[Task description]
An exact copy is needed of each line from the one including "VOOPOO ARGUS Z2 KIT (782, 1730)" through the last line of the entries, both ends counted, with nothing added.

[Collected data]
BEGIN
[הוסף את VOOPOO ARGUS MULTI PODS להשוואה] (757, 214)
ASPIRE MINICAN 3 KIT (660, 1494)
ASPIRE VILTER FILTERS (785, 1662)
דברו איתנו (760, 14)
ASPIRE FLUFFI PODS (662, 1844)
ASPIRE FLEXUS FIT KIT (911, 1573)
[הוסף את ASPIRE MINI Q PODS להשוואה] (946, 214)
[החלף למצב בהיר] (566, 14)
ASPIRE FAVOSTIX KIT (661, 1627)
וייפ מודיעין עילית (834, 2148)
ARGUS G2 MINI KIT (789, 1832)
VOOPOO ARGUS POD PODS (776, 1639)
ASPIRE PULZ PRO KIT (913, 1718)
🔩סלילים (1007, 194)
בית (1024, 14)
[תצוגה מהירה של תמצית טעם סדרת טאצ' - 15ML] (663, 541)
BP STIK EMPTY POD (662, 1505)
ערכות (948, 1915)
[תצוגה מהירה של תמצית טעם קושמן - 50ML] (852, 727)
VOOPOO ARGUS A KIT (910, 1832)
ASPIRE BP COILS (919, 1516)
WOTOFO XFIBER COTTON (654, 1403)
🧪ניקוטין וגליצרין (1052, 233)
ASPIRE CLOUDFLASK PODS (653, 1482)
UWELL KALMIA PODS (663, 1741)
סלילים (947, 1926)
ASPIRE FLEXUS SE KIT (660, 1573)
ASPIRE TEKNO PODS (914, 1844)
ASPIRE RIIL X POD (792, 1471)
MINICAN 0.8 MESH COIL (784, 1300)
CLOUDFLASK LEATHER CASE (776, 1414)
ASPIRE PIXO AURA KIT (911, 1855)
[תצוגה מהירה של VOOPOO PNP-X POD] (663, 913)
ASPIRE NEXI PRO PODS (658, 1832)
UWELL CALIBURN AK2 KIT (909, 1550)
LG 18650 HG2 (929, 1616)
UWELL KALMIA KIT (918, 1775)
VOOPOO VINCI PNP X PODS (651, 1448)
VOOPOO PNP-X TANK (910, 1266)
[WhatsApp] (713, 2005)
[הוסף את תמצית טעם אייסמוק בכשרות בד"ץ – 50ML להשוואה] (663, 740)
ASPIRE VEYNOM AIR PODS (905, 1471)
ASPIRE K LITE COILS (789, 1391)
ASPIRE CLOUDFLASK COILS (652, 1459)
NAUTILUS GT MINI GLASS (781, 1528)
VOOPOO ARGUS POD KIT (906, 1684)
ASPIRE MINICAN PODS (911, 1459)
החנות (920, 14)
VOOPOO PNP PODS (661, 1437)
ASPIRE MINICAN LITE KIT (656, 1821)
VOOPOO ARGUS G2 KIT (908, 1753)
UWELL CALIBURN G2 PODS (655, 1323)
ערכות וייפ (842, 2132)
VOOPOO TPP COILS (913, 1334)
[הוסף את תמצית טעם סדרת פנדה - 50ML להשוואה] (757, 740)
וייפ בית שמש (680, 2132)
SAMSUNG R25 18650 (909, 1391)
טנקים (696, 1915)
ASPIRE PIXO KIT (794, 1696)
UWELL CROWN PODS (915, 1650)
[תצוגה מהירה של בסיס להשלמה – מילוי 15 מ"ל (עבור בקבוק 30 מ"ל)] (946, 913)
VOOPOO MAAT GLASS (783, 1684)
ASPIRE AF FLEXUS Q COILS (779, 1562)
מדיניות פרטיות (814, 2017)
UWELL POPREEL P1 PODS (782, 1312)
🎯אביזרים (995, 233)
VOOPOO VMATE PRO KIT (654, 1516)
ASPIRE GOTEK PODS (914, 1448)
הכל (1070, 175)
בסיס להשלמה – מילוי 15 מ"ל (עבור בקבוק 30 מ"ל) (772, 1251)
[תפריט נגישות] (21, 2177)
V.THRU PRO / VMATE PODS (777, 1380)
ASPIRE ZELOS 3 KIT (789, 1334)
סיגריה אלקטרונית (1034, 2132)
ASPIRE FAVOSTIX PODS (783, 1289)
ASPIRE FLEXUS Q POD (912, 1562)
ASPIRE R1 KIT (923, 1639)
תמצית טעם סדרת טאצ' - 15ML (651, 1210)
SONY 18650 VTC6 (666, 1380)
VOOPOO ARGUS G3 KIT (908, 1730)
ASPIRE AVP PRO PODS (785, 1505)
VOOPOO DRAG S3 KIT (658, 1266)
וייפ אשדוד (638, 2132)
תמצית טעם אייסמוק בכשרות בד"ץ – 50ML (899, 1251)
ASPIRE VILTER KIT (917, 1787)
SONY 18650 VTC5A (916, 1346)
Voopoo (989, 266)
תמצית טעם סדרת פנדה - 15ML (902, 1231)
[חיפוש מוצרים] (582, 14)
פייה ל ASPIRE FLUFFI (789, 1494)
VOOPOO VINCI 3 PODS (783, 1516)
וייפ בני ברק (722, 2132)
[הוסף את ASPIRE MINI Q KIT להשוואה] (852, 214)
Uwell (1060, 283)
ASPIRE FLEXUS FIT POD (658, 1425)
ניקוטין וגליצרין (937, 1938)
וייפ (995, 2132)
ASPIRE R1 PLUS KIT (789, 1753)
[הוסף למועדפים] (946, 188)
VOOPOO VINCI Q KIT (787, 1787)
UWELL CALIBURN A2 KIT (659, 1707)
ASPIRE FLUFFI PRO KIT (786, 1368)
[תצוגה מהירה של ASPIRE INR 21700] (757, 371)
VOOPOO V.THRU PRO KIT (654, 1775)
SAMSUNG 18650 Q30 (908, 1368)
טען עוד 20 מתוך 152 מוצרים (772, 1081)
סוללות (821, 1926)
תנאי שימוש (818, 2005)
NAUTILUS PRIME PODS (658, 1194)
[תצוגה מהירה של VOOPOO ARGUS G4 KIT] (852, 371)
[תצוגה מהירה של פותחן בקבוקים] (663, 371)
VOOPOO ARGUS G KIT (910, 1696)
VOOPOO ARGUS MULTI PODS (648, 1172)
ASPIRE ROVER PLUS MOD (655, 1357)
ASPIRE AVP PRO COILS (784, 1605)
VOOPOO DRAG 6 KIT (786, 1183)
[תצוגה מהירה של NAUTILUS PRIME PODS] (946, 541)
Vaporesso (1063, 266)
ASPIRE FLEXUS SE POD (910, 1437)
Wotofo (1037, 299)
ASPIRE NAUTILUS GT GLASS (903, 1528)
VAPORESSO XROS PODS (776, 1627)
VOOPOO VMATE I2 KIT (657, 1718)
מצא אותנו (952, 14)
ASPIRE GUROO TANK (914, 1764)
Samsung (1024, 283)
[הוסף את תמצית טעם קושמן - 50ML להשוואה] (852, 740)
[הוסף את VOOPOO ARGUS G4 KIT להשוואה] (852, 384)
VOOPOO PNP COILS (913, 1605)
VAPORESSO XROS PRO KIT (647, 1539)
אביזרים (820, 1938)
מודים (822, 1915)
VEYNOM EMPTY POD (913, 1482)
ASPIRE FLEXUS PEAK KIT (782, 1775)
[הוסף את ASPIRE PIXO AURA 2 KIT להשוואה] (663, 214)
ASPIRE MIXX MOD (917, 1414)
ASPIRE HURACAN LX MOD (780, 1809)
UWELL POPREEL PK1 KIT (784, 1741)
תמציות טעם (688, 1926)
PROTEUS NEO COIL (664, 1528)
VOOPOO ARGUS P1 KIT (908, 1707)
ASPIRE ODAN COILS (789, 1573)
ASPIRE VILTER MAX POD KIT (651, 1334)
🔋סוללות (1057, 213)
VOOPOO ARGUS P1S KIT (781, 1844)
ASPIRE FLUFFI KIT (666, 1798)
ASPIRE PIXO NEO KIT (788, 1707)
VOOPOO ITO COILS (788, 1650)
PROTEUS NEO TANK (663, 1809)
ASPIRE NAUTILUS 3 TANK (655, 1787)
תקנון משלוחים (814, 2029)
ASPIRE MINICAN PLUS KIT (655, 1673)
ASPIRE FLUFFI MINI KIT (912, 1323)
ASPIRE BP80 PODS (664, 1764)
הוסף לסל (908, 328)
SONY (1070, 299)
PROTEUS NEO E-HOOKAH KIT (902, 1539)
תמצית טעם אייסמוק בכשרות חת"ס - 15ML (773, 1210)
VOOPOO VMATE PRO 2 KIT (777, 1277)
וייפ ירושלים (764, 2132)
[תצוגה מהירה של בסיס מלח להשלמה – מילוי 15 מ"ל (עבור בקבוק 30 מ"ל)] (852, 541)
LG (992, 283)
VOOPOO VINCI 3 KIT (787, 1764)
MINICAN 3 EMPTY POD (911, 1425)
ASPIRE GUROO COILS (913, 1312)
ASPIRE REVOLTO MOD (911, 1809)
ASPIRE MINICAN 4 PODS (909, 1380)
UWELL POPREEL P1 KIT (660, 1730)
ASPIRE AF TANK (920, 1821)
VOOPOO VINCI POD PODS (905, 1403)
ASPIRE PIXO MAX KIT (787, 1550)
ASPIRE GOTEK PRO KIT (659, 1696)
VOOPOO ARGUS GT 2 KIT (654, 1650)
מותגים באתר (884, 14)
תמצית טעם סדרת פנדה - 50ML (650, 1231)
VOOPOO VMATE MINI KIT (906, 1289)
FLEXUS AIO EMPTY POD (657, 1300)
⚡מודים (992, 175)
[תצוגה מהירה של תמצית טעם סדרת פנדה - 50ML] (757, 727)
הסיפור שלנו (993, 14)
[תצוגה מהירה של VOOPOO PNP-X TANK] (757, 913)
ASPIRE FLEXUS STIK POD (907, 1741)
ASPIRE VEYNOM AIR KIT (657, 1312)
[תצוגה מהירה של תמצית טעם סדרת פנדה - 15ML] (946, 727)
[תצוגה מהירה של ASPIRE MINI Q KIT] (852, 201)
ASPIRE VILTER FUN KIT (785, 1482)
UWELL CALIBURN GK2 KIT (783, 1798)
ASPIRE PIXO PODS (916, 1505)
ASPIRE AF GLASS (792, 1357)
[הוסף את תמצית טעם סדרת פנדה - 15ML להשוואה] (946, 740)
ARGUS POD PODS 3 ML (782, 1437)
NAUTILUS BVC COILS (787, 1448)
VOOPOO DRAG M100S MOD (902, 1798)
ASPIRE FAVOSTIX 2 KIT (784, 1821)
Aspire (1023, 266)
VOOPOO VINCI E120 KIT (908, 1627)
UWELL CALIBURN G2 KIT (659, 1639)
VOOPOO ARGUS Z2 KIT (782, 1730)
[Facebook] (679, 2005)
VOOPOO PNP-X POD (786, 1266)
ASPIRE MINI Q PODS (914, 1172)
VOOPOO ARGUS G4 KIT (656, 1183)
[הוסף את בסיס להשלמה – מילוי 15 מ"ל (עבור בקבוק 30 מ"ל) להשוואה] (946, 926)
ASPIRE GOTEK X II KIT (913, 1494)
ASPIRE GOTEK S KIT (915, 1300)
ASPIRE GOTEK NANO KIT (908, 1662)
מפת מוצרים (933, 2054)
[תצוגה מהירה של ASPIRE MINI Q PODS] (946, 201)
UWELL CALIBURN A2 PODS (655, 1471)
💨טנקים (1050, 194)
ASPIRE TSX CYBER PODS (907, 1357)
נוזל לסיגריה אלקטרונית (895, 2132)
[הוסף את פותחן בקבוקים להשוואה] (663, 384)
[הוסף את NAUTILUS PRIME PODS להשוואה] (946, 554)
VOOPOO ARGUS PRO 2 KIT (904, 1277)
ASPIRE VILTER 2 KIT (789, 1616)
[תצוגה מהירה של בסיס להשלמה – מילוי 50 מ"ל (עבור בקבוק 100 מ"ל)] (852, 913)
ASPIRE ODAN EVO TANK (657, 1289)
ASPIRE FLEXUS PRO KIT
END
[Reply to the task]
VOOPOO ARGUS Z2 KIT (782, 1730)
[Facebook] (679, 2005)
VOOPOO PNP-X POD (786, 1266)
ASPIRE MINI Q PODS (914, 1172)
VOOPOO ARGUS G4 KIT (656, 1183)
[הוסף את בסיס להשלמה – מילוי 15 מ"ל (עבור בקבוק 30 מ"ל) להשוואה] (946, 926)
ASPIRE GOTEK X II KIT (913, 1494)
ASPIRE GOTEK S KIT (915, 1300)
ASPIRE GOTEK NANO KIT (908, 1662)
מפת מוצרים (933, 2054)
[תצוגה מהירה של ASPIRE MINI Q PODS] (946, 201)
UWELL CALIBURN A2 PODS (655, 1471)
💨טנקים (1050, 194)
ASPIRE TSX CYBER PODS (907, 1357)
נוזל לסיגריה אלקטרונית (895, 2132)
[הוסף את פותחן בקבוקים להשוואה] (663, 384)
[הוסף את NAUTILUS PRIME PODS להשוואה] (946, 554)
VOOPOO ARGUS PRO 2 KIT (904, 1277)
ASPIRE VILTER 2 KIT (789, 1616)
[תצוגה מהירה של בסיס להשלמה – מילוי 50 מ"ל (עבור בקבוק 100 מ"ל)] (852, 913)
ASPIRE ODAN EVO TANK (657, 1289)
ASPIRE FLEXUS PRO KIT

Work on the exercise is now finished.